___ EXCERPTED TEXT ___

CORRESP 1 filename1.htm

 

AppYea, Inc.

 

July 12, 2022

 

VIA EDGAR

 

United States Securities and Exchange Commission

Division of Corporation Finance

100 F Street, N.E.

Washington, D.C. 20549

 

Attention: Lauren Pierce

Matthew Crispino

 

Re: APPYEA, INC.

Registration Statement on Form S-1

Filed May 10, 2022

File No. 333-264834

 

Ladies and Gentlemen:

 

On behalf of AppYea, Inc. (the “Company”), we are hereby filing with the Securities and Exchange Commission (the “Commission”) Amendment No. 1 to the above-referenced Registration Statement on Form S-1 (the “Amendment”) and this letter in response to the comment of the Staff of the Commission’s Division of Corporation Finance (the “Staff”) given by letter (the “Comment Letter”) dated June 6, 2022. Each response is numbered to correspond to the comment set forth in the Comment Letter, which for convenience, we have incorporated into this response letter.

___

● **STUDY QUESTIONS**
1 - Do the following statements agree with the AppYea letter? Answer yes or no for each and quote the deciding words. (a) The Registration Statement on Form S-1 was filed on June 6, 2022. (b) The Comment Letter is dated June 6, 2022. (c) The Amendment is being filed with the Securities and Exchange Commission.
2 - List every short name that the AppYea letter defines in parentheses and quotation marks.
3 - Write the next part of the AppYea letter, starting after its final sentence.

___ DATA BELOW ___

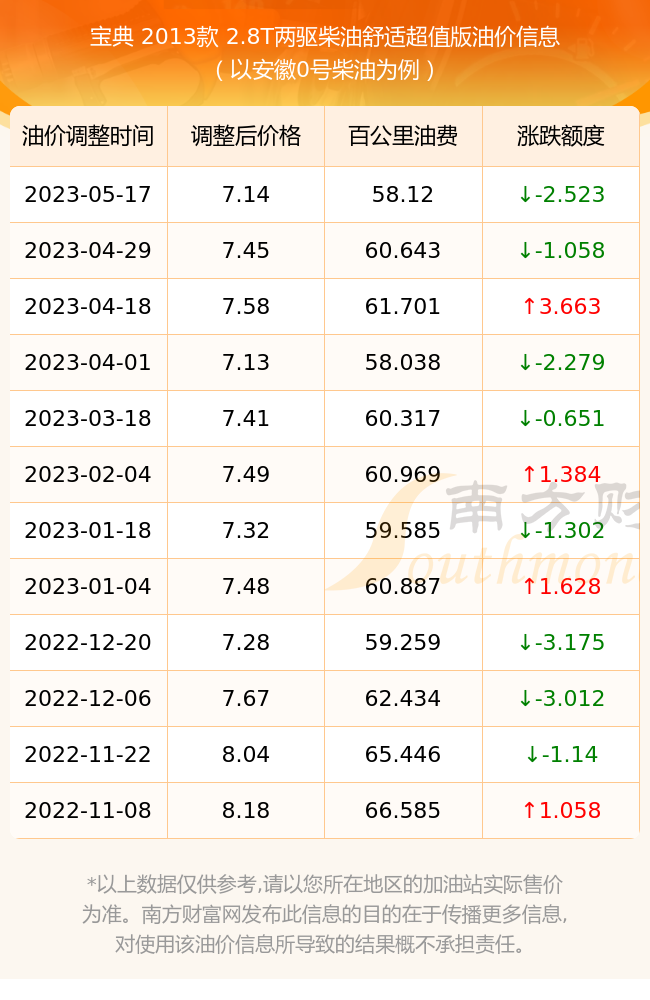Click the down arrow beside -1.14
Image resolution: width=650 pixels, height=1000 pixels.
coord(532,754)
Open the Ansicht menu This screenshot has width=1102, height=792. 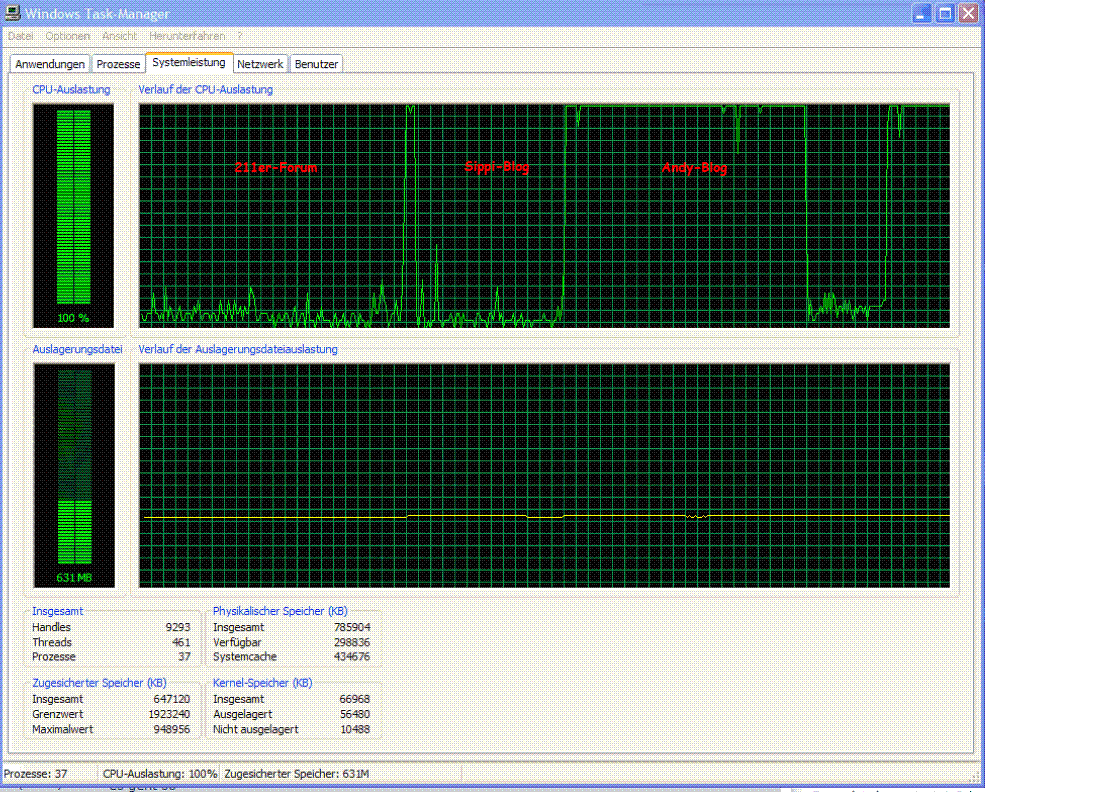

___

● **TASK RESPONSES**
1 -
(a) No: "Filed May 10, 2022"
(b) Yes: "given by letter (the “Comment Letter”) dated June 6, 2022"
(c) Yes: "we are hereby filing with the Securities and Exchange Commission (the “Commission”) Amendment No. 1"

2 -
Company
Commission
Amendment
Staff
Comment Letter

3 -
Form S-1 filed May 10, 2022 Cover Page

 

1.We note your disclosure that you are offering shares of your common stock “at a fixed price to be determined upon effectiveness.” Since you are not relying on Rule 430A of the Securities Act with respect to pricing terms, please disclose the fixed price in a pre-effective amendment to the registration statement. Revise to explain the method by which the price is to be determined. Refer to Item 501(b)(3) of Regulation S-K.

 

Response: We have included in the Amendment a specific price per share of each of the primary offering and secondary offering.

 

2.Please clarify on the cover page and elsewhere whether your primary offering will run concurrently with the secondary offering. To the extent the two offerings will be concurrent, please add a risk factor addressing the possibility that the secondary offering could adversely impact your ability to raise funds in your best efforts primary offering. Also, please advise us whether the common stock offered in the primary and secondary offerings will have different prices.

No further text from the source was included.